El Mal, esa realidad inextirpable que espanta a los pusilánimes y fascina a los aventureros, no dejaría de ser una metodología más para la vida práctica, tan decorosa como el Bien que encandila a los ilusos. Unos y otros confundirían el objetivo con los procedimientos.
El Príncipe de la Tinieblas existe, como existen el infierno, sus ministros y sus ejércitos, como existen Astaroth, Sargatanas o Asmodeo. Todos estos entes son proyecciones de una sustancia divina de naturaleza esencialmente polimórfica y polifuncional. Todos gozan de una amplia autonomía, ya que, de lo contrario, el juego perdería toda la gracia. En este misterio cada cual desempeña un papel providencialmente preestablecido.
Resulta absolutamente imperdonable el cachondeo que se ha formado en el mundo visible con la supuesta venida del Anticristo anunciada para el martes 6 de junio (6 del 6 del 2006). Por enésima vez se volvió a desempolvar la consabida bufonada apocalíptica en torno a la nueva y oportunista versión cinematográfica de La profecía, una película idiota y aburrida como todas las que, en vano, han intentado discurrir sobre los inefables expedientes de la gehena. La reciente adaptación, cuyo protagonista infantil es un niñato rancio con cara de pajillero, redunda –tal y como estaba previsto– en la estética del despropósito y la cagalera. El Anticristo, que es un señor de los pies a la cabeza, ha ignorado, con su característica elegancia y proverbial discreción, este lamentable contubernio de borrachos.
Por último, he aquí una interpretación, nada fantástica ni histérica, del sentido del Apocalipsis –casi con total certeza la más próxima a la verdad histórica– con aportaciones del poeta español Juan Larrea y del escritor británico Robert Graves: se trataría de un texto dirigido desde oriente contra la ideología de la preeminencia del episcopado de Roma, el cual, tras proclamar la necesidad de adaptarse a los tiempos, inició el diseño de un modelo jerárquico inspirado en el Imperio, traicionando así la pureza del mensaje evangélico.
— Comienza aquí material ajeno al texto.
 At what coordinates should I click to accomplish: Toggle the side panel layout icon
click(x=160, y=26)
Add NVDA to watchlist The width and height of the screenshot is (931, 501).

Estaríamos, por tanto, ante un panfleto político esbozado originariamente durante la persecución de Nerón (54-68 ) y definitivamente elaborado en época de Domiciano (81-96). Pero el archienemigo del Apocalipsis no es sólo el César, sino además, y principalmente, la Iglesia occidental, que ya empezaba a vislumbrar las enormes ventajas de un poder fuerte y centralizado. El cuarto papa, Clemente Romano, ordenó, en su célebre Epístola a los Corintios, la constitución de una iglesia conforme a la organización romana del mundo, sentando las bases de una monarquía absoluta que haría de la cristiandad una copia exacta del Imperio como instrumento de dominación. Las dos bestias del capítulo XIII representarían: la primera (versículos 1-8 ), con Siete Cabezas y Diez Cuerpos, al Imperio romano; la segunda (versículos 11-17), con dos cuernos semejantes a los de un cordero, pero que habla como un dragón (Falso Cordero o Cordero Fingido), a la Iglesia corrupta, posteriormente definida como la Gran Ramera.